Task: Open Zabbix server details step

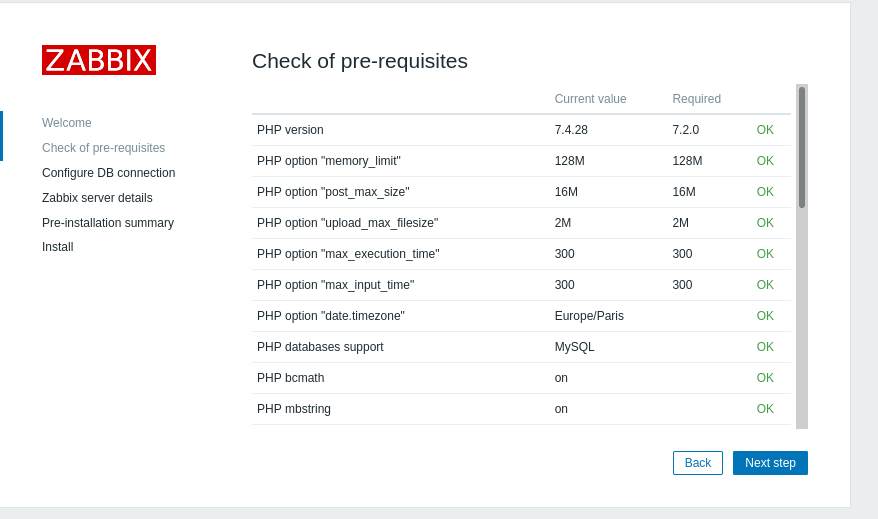Action: tap(97, 198)

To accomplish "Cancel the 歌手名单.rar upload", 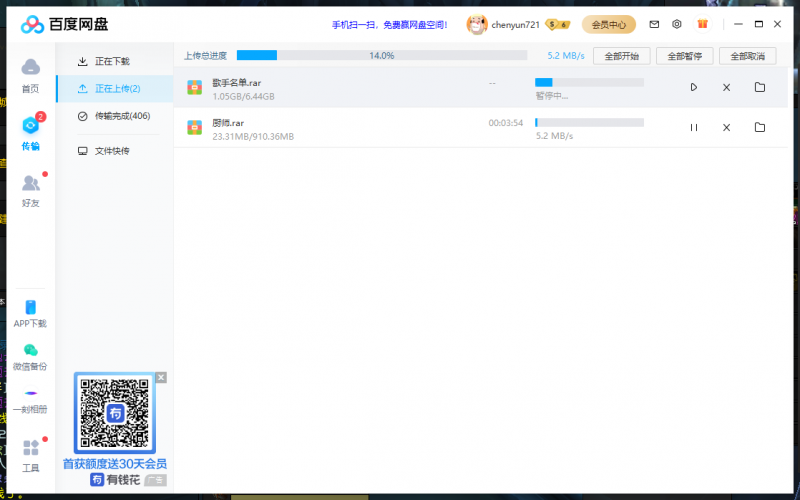I will (x=727, y=88).
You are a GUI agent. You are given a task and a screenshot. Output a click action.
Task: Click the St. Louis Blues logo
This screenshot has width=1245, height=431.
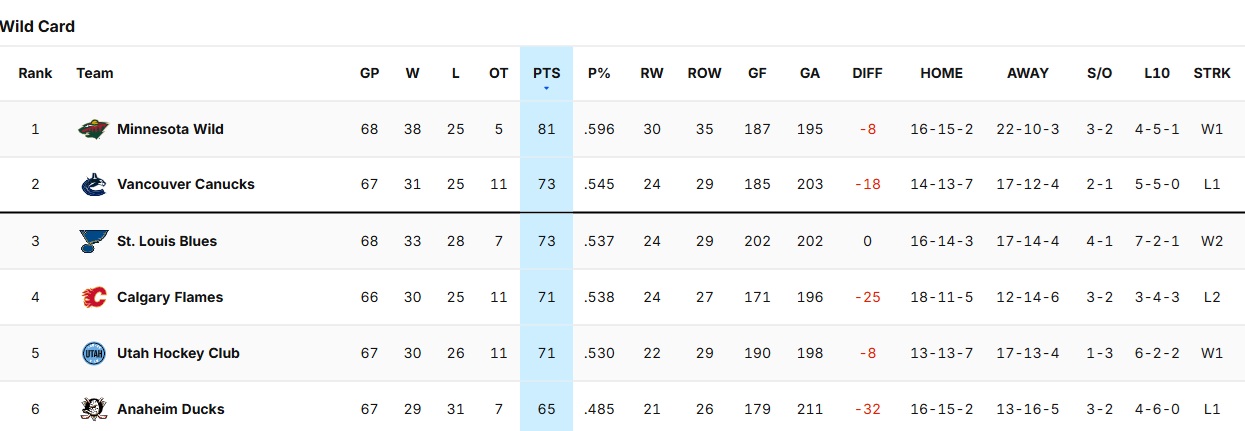click(93, 241)
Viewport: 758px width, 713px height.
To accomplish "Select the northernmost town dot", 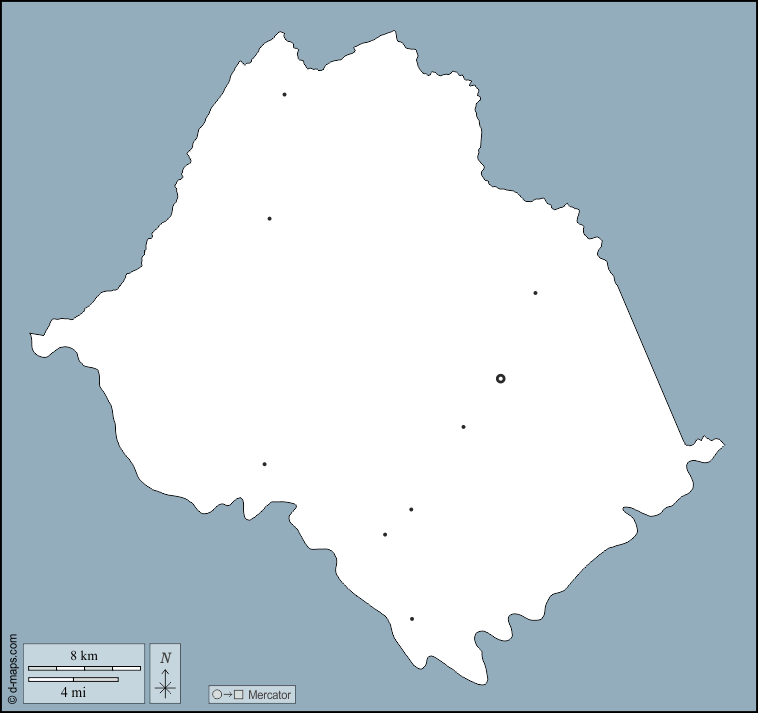I will (x=284, y=95).
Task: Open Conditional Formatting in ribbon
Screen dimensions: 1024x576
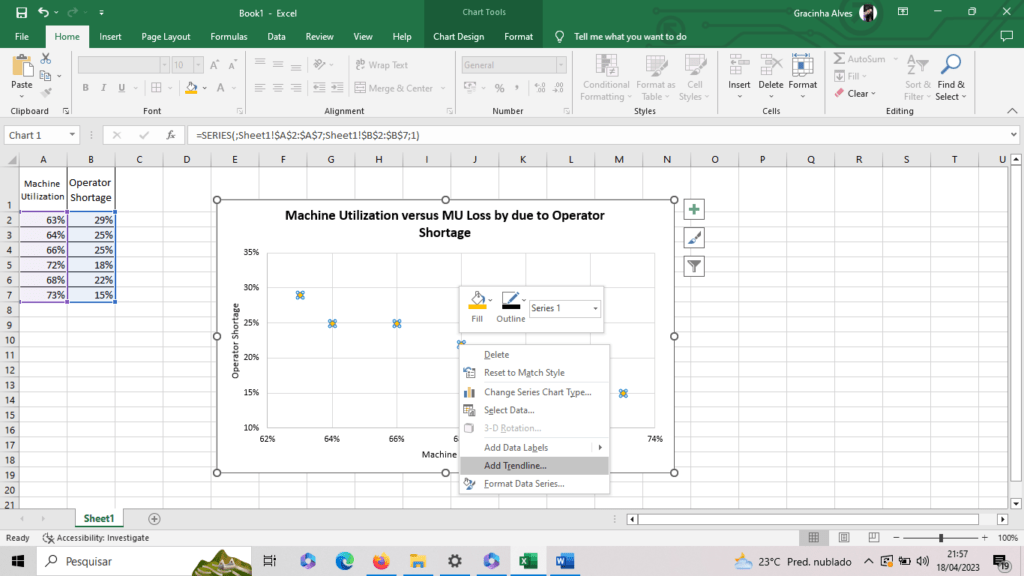Action: tap(606, 77)
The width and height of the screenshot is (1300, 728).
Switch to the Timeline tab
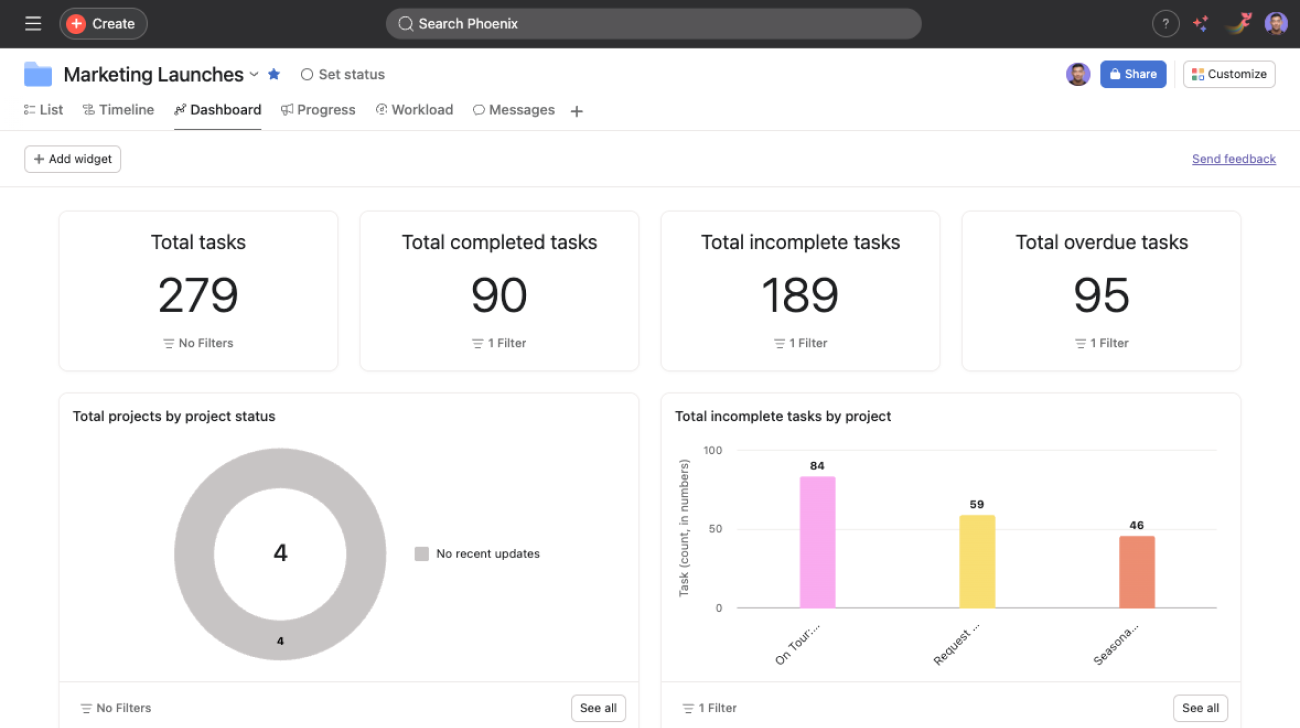(x=118, y=110)
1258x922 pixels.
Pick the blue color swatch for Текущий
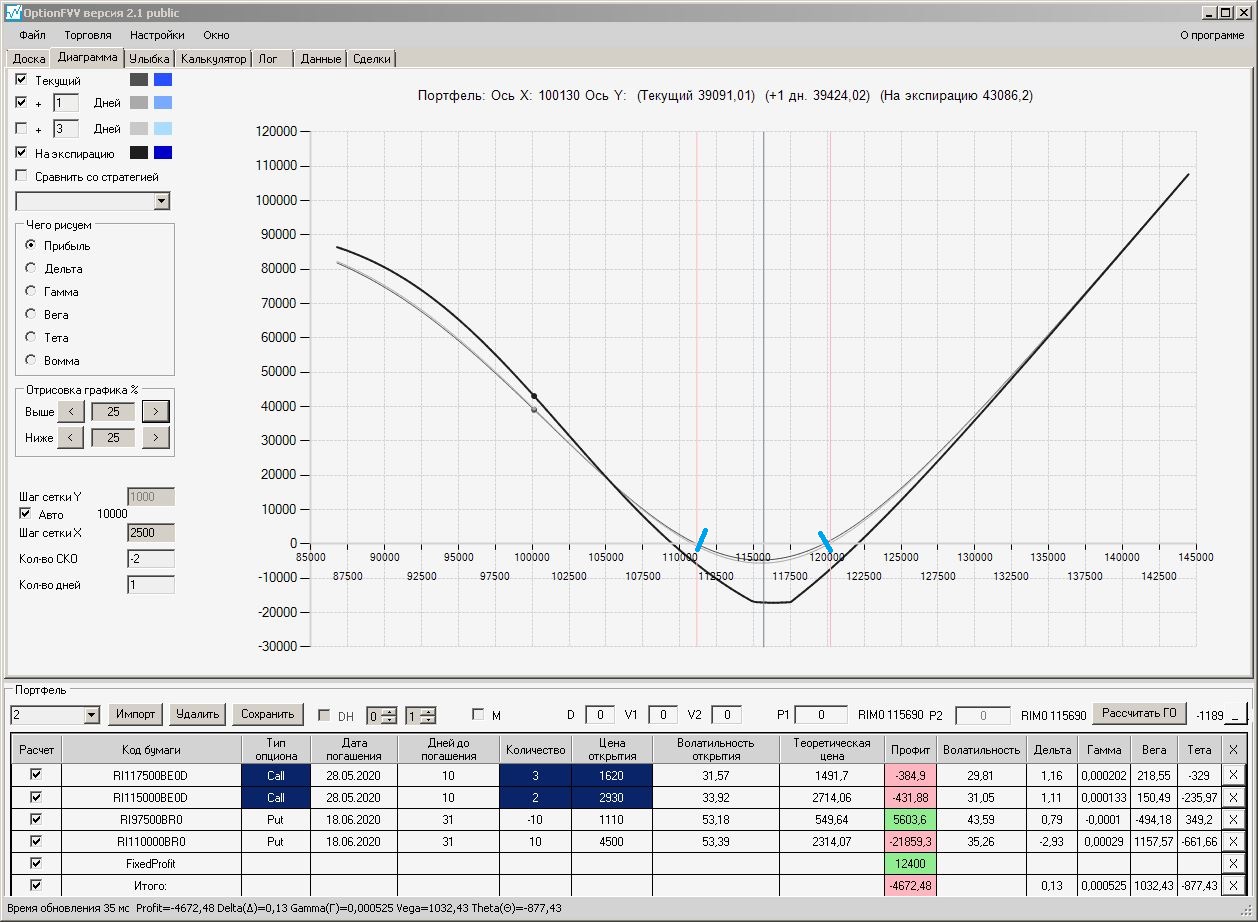click(x=163, y=80)
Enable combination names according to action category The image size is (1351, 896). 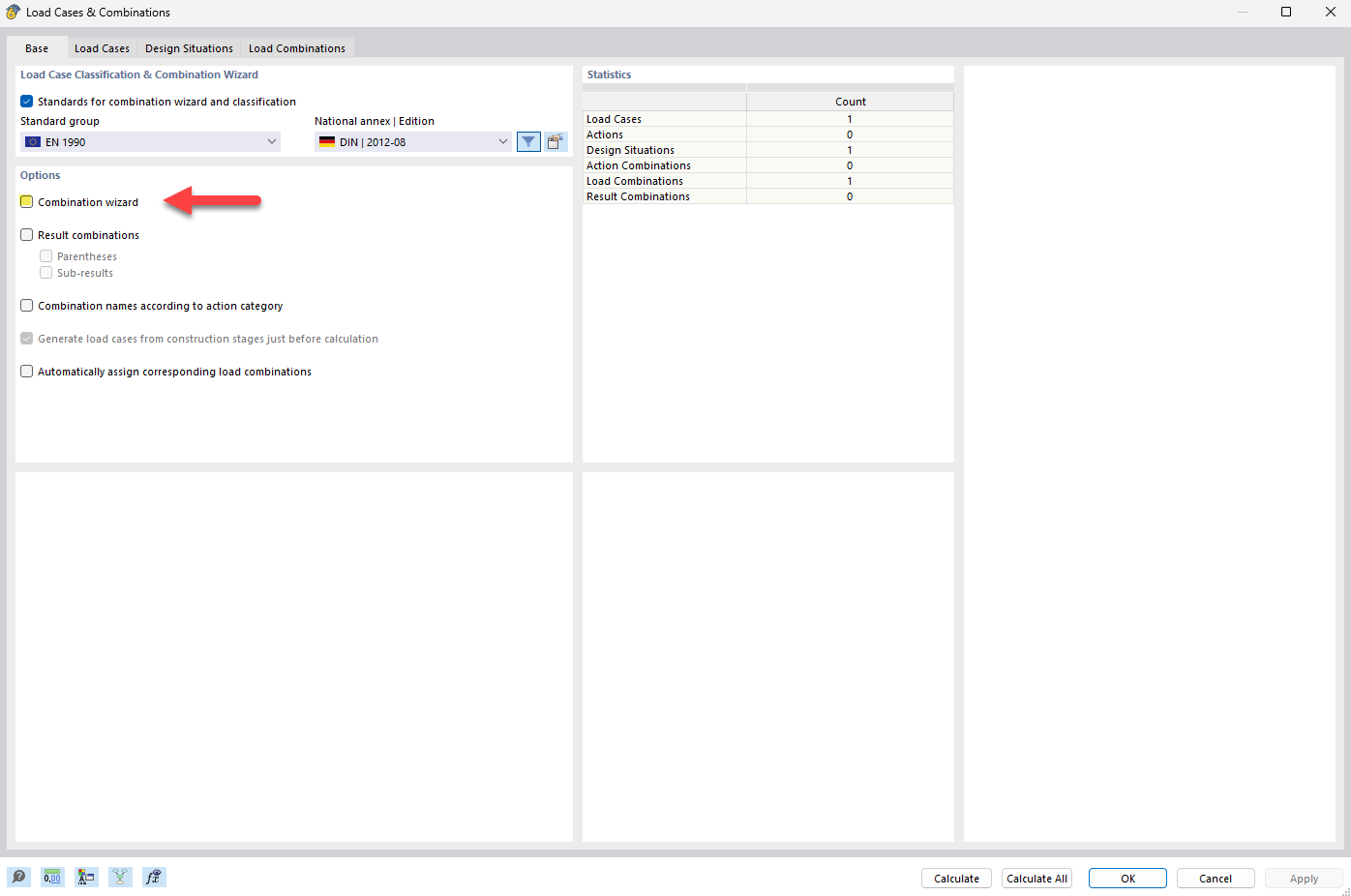click(26, 305)
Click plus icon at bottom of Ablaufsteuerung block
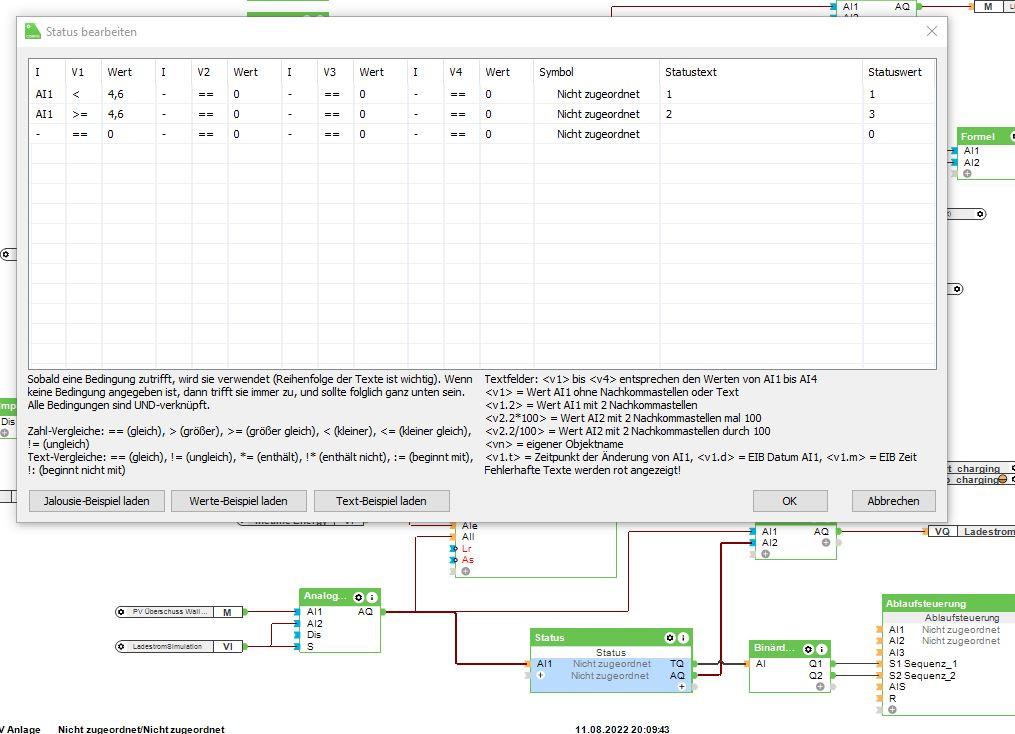This screenshot has height=734, width=1015. tap(892, 709)
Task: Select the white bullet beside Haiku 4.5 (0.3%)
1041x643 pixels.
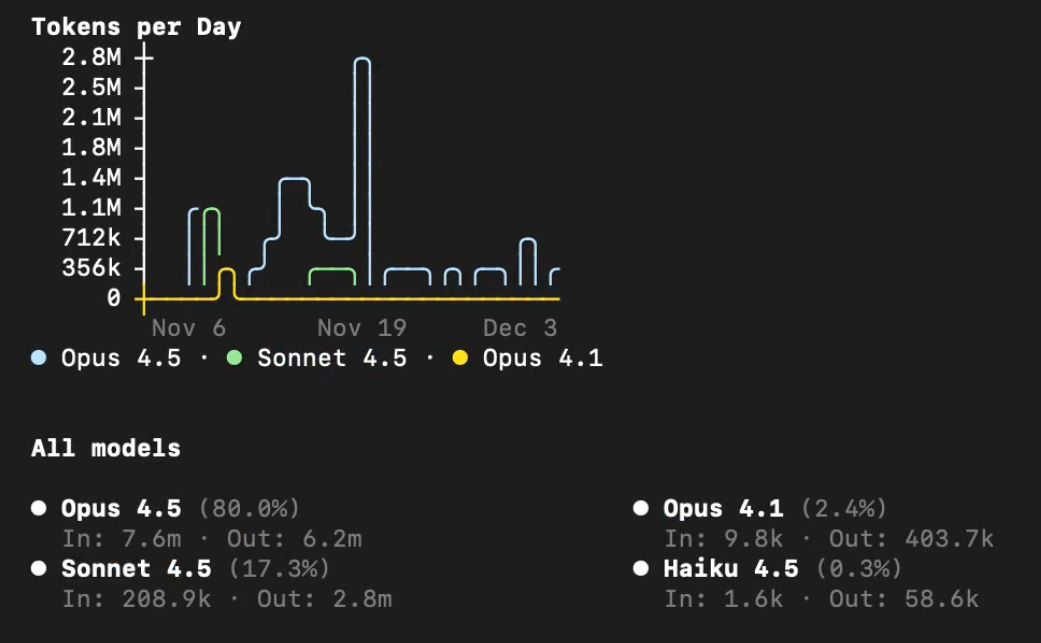Action: coord(641,568)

**WHAT IS REQUIRED:**
Edit the entries from the line containing "Task: Select the" through the end of the entries, inclusive. Replace "white" with "black", keep everything else unchanged, and leave the pictures out of your answer.

**COMPLETE RESPONSE:**
Task: Select the black bullet beside Haiku 4.5 (0.3%)
1041x643 pixels.
Action: coord(641,568)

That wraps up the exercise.